Quite often I see people with chronic pain. Some clients have no idea what caused the pain in the first place, others remember an initial injury. Either way Visceral manipulation seems to offer some hope in conjunction with hypnotherapy.
Visceral Manipulation in the Chronic Pain Patient
By Janice Webber, BScPT, Janice Webber Physiotherapy Services
Chronic pain patients typically show altered patterns of breathing such as apical with little to no lateral costal expansion. When assessed via capnography they often present with low CO2 values and have a difficult time in recovery of their breathing with stressed such as hyperventilation and talking.
They also show high autonomic nervous system levels such as sympathetic arousal of sweaty palms, increased pilomotor response, and easily irritated skin showing erythema. The vagal tone of the body has become altered.
The vagus nerve as part of the autonomic nervous system supplies the internal organs of the body. The internal organs are covered by a thin connective tissue membrane system which act as an interconnecting link from one organ to another. The internal organs are suspended from the diaphragm via this connective tissue membrane. The organs of the liver and stomach have direct connection to the diaphragm. The serous fluid with runs between the layers of connective tissue in the abdomen becomes more viscous after trauma such as motor vehicle accidents and surgery. As this fluid thickens, adhesions are formed. The adhesions restrict the movement of the organs in the abdomen. The organs such as the liver, stomach, duodenum, and large intestine can directly restrict the movement of the diaphragm. These organs are suspended are linked to the diaphragm via the connective tissue membrane system.
Visceral Manipulation is a form of manual therapy that addresses the anatomical and energetic relationships of the body’s organs. It is organ-specific fascial mobilization. Just like the more familiar joints of the body, our organs are designed to move against neighboring tissues; they slide and glide, and have normal range of motion. When a range of motion becomes compromised; whether on account of illness, injury, surgery or trauma; the body gets stuck and is forced to move around the restriction. In time, this creates a domino-like effect as the rest of the body compensates and shortens while trying to protect the underlying fixation.
Like a big snag in a sweater, the strain incrementally spreads outward across the very fabric of the body. Visceral restrictions are often the unexamined root of physical pain, as their musculoskeletal attachments and influences are structurally significant.
You may ask, “Why would you ever need your visceral organs manipulated?” That is a good question, which I will try to answer. There are definite links between somatic structures, such as the muscles and joints, the sympathetic nervous system, which is the “flight or fight response”, the visceral organs, spinal cord and the brain. An example is the sinuvertebral nerve, which innervates the intervertebral disk, and has direct connections with the sympathetic nervous system, which innervates the visceral organs. The sinuvertebral nerves and sympathetic nervous system are linked to the spinal cord which of course has connections with the brain. In this way someone with chronic pain can have irritations and facilitated areas not only in the musculoskeletal system (including joints, muscles, fascia, and disks) but also the visceral organs (including the liver, stomach, gallbladder, intestines and adrenal glands), the peripheral nervous system, the sympathetic nervous system and even the spinal cord and brain.

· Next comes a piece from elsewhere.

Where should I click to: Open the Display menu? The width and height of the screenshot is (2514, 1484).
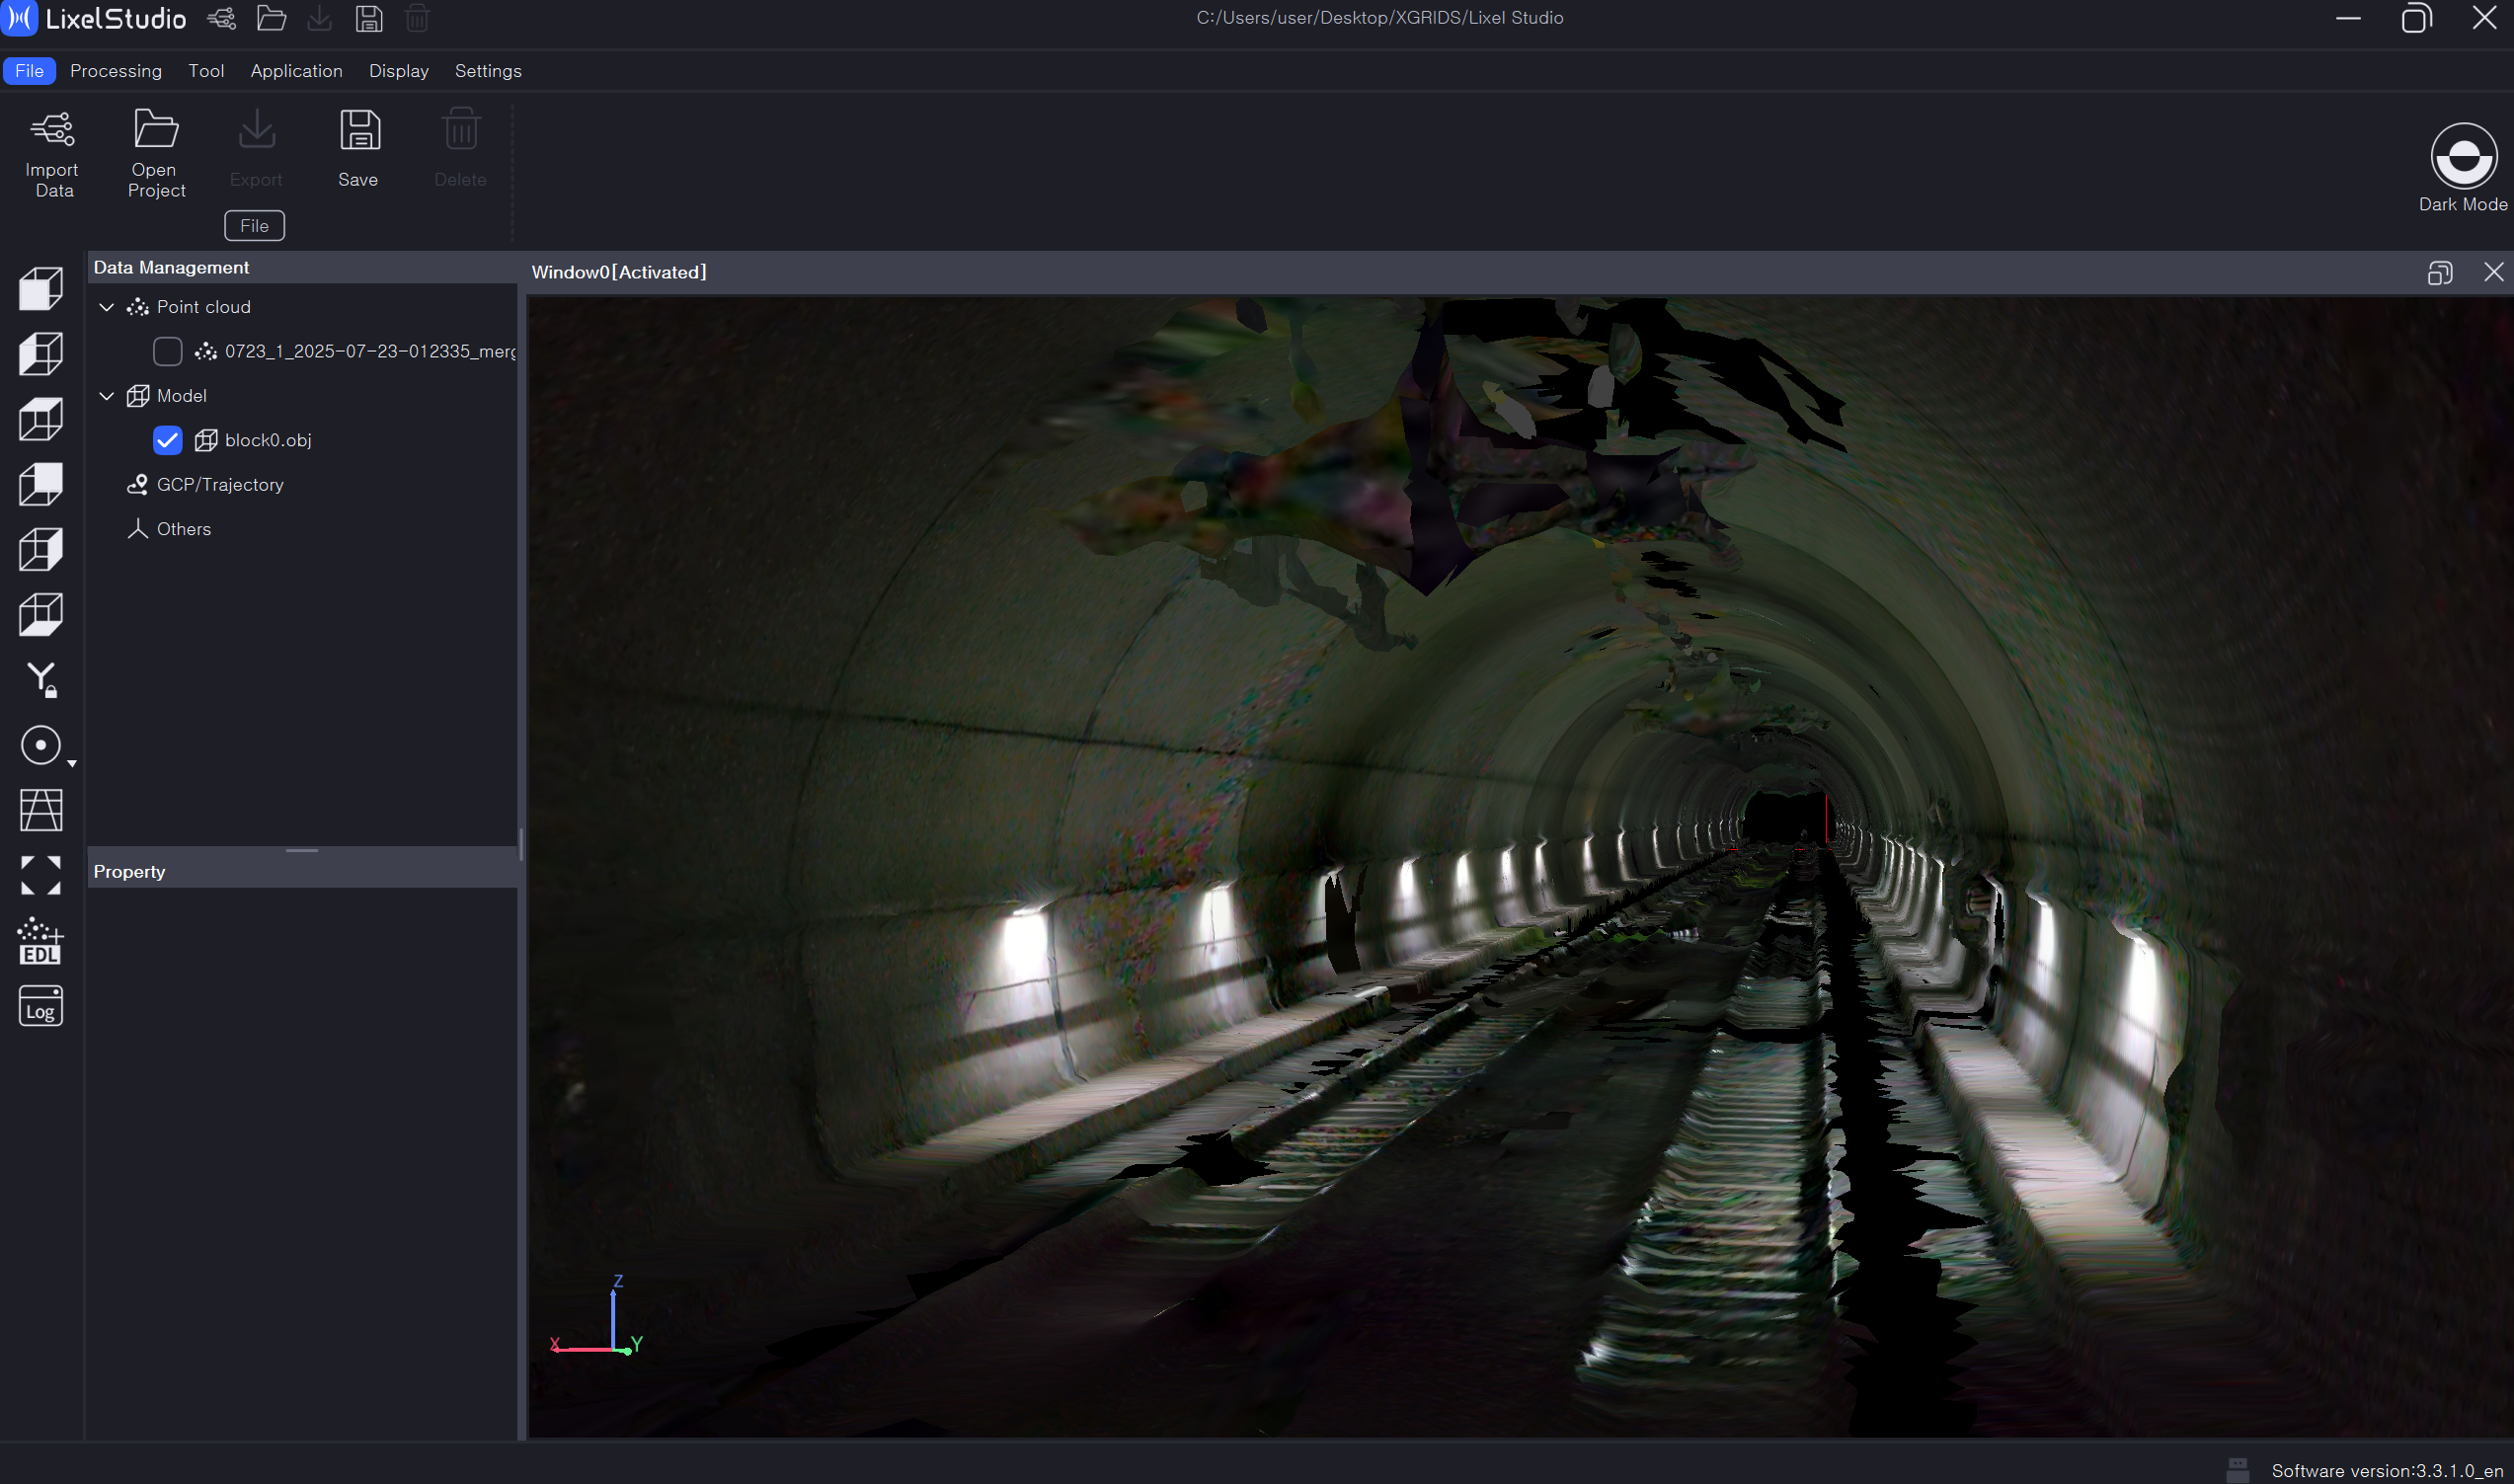coord(398,71)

I think that attempting to discover each patient’s primary, or at least their least secondary problem or lesion is ultimately what we would all like to do. I feel if we are doing this, then we have a chance to be working on where the problem is located and subsequently giving the patient a better result.
With my own training, which is ongoing, I am able to many times locate the primary physical restriction, or primary lesion. I do this with a technique, Visceral Listening, which was developed by Jean-Pierre Barral, DO. This technique involves listening to the patient’s body with your palpating hand and feeling for the line of tension in the body. It is not a metaphysical type sensation. It is a direct physical line of pull that with instruction and much practice, is something that anyone can learn. In this way the practitioner can allow the body to reveal where the problems are located and which ones are more primary. The osteopaths have some sayings that I find useful and they are, ” Only the tissues know” and “Let the body speak”. The reason I find this type of evaluation so effective is that the body is much too complicated to “figure it out” with our heads; especially with chronic problems that have resisted treatment. But I have found that the story is all there in the patient’s body if you allow yourself to listen to it.

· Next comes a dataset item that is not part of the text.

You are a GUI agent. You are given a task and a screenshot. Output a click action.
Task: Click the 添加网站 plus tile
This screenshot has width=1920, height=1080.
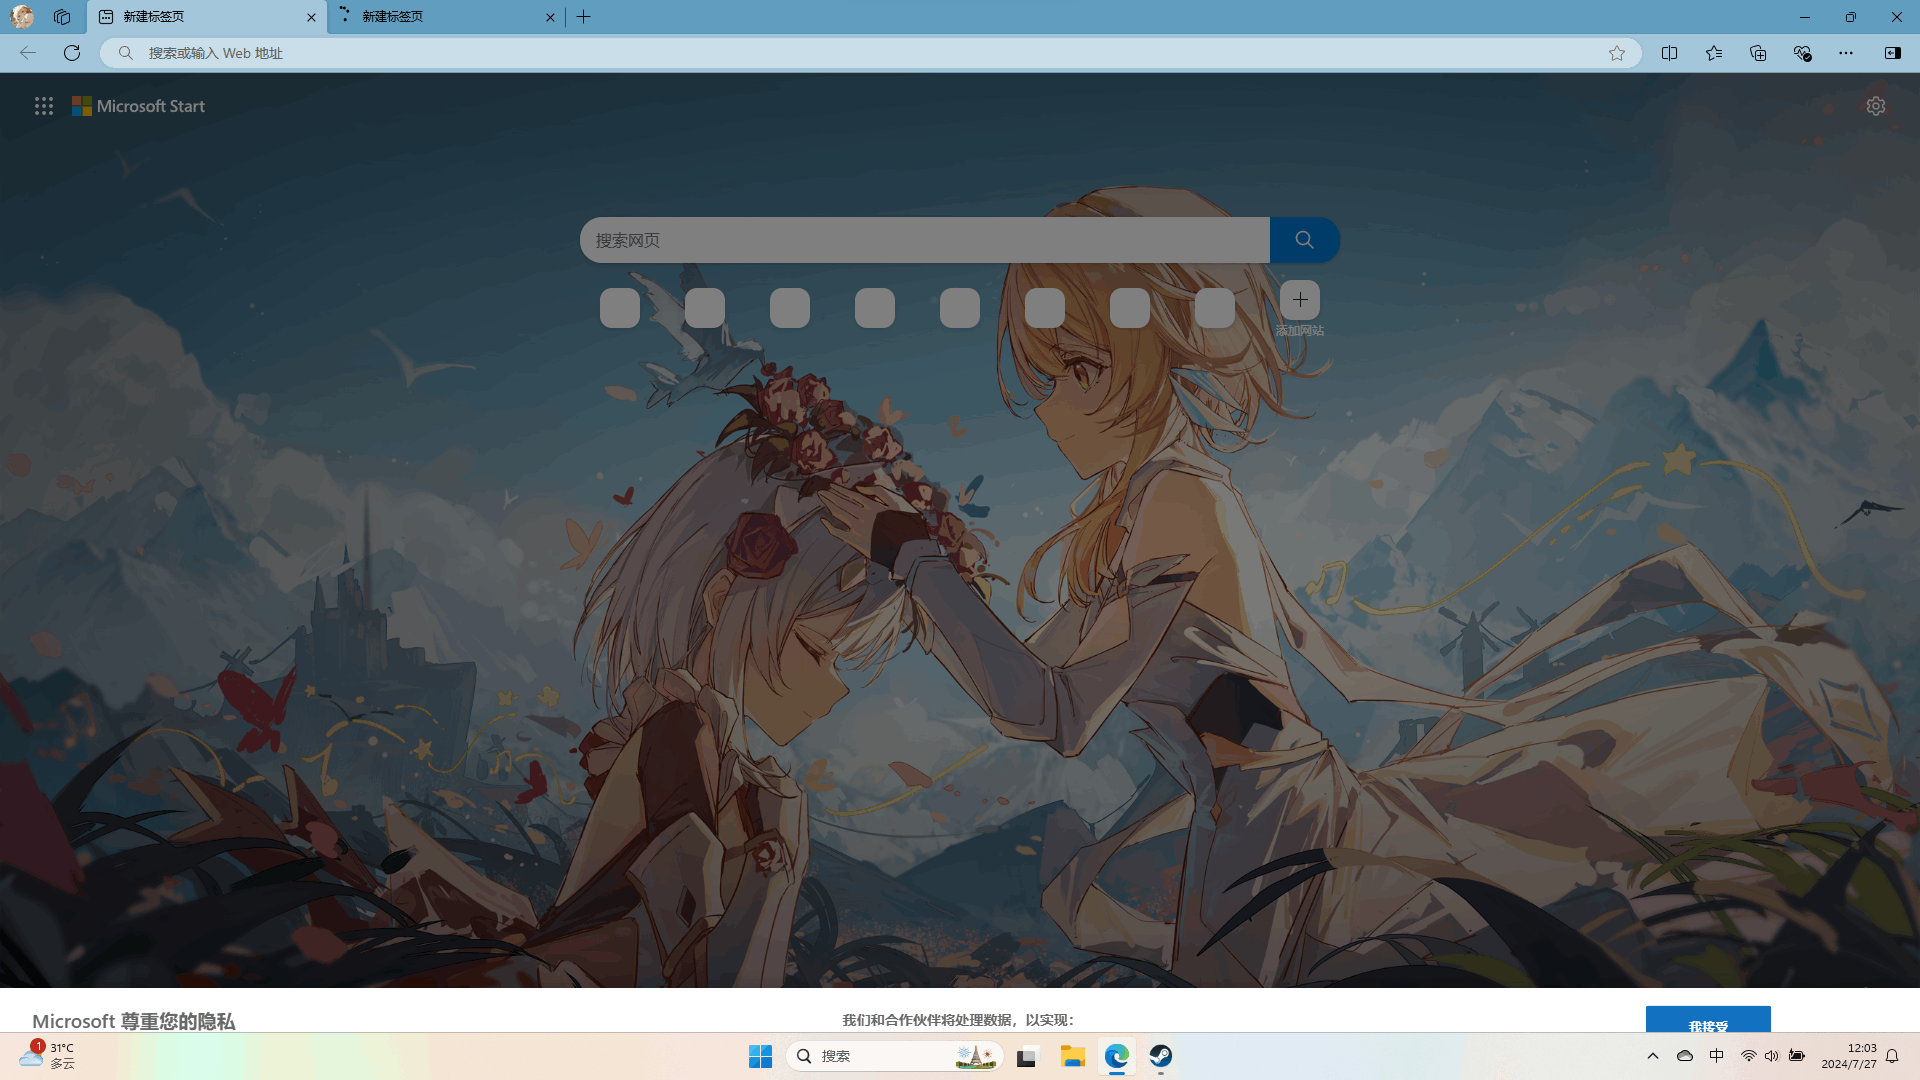click(x=1299, y=300)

A final thought: I believe that each patient has an inherent ability to heal and function in good health. We don’t “fix” the patient as much as we take away the reason their body is not functioning well. Then, their body actually does the healing. I think this shows respect for each individual’s body and soul, and allows a more complete healing. This is a philosophy, based in osteopathy that I have found useful in my daily practice as a physical therapist.